-- What is needed --
Report the count, and only the count, of lines in the records that include the word "height".

-- Extracted material --
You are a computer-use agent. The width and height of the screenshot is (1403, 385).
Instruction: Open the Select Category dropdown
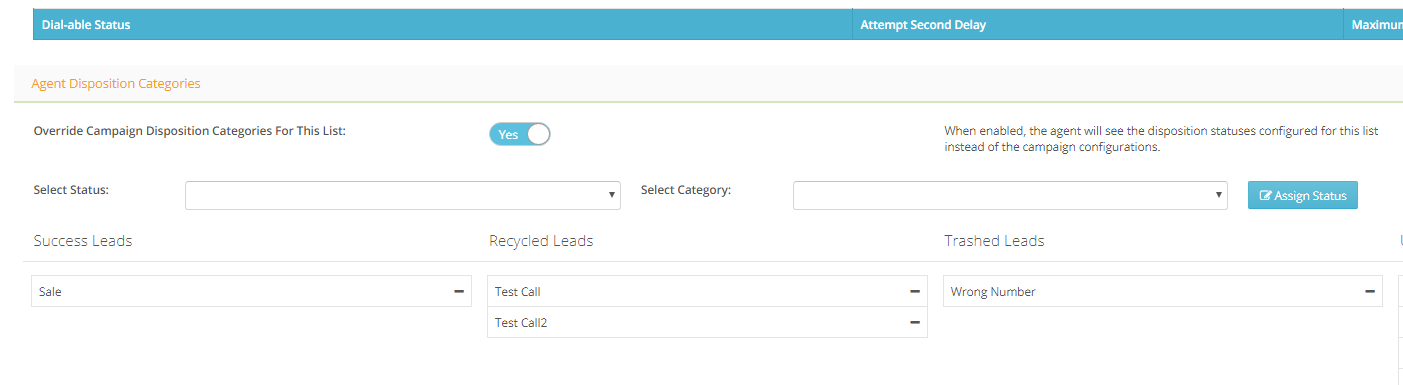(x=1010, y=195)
---
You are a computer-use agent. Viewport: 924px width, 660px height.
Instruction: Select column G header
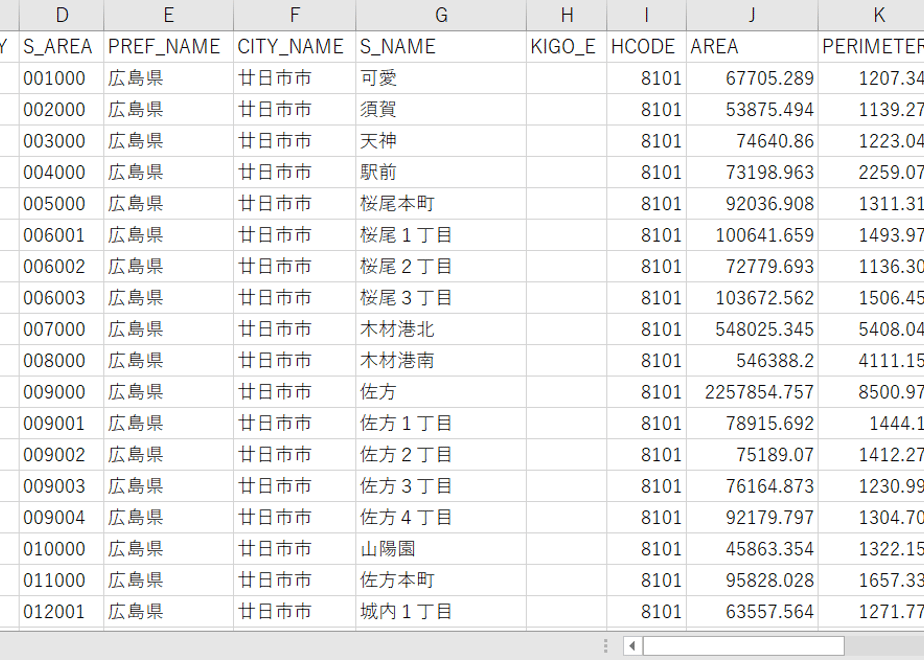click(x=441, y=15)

-- Result of this task --
2